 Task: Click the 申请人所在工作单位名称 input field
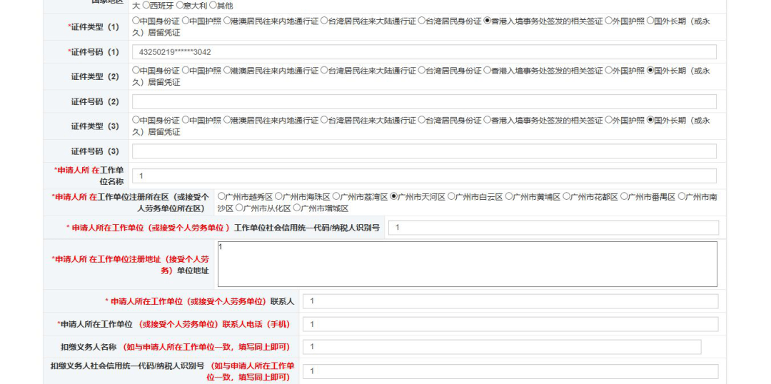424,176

* * * * * * * * *

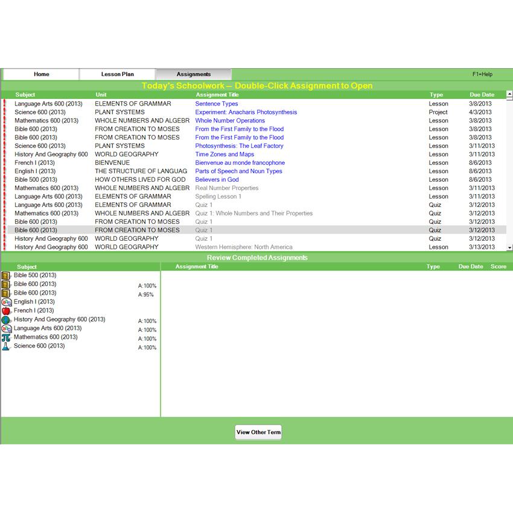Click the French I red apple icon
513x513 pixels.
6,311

* * * * * * * * *

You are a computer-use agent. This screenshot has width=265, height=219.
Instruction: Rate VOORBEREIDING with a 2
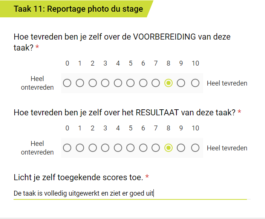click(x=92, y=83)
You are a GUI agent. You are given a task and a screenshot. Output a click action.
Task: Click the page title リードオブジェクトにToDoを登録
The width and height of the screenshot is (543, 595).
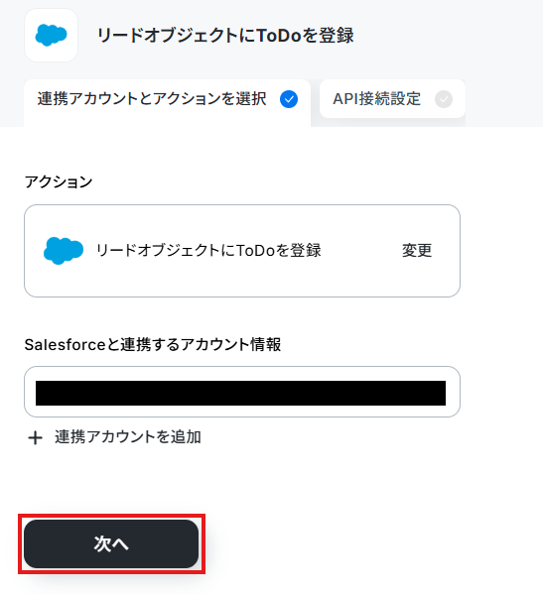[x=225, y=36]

* * * * * * * * *

— Goal of the exercise —
Where in the records does the string "agent" appear? Copy every line that has it.

— Exercise output —
You are a computer-use agent. This screenshot has width=265, height=219.
You are a GUI agent. You are given a task and a screenshot. Output a click action.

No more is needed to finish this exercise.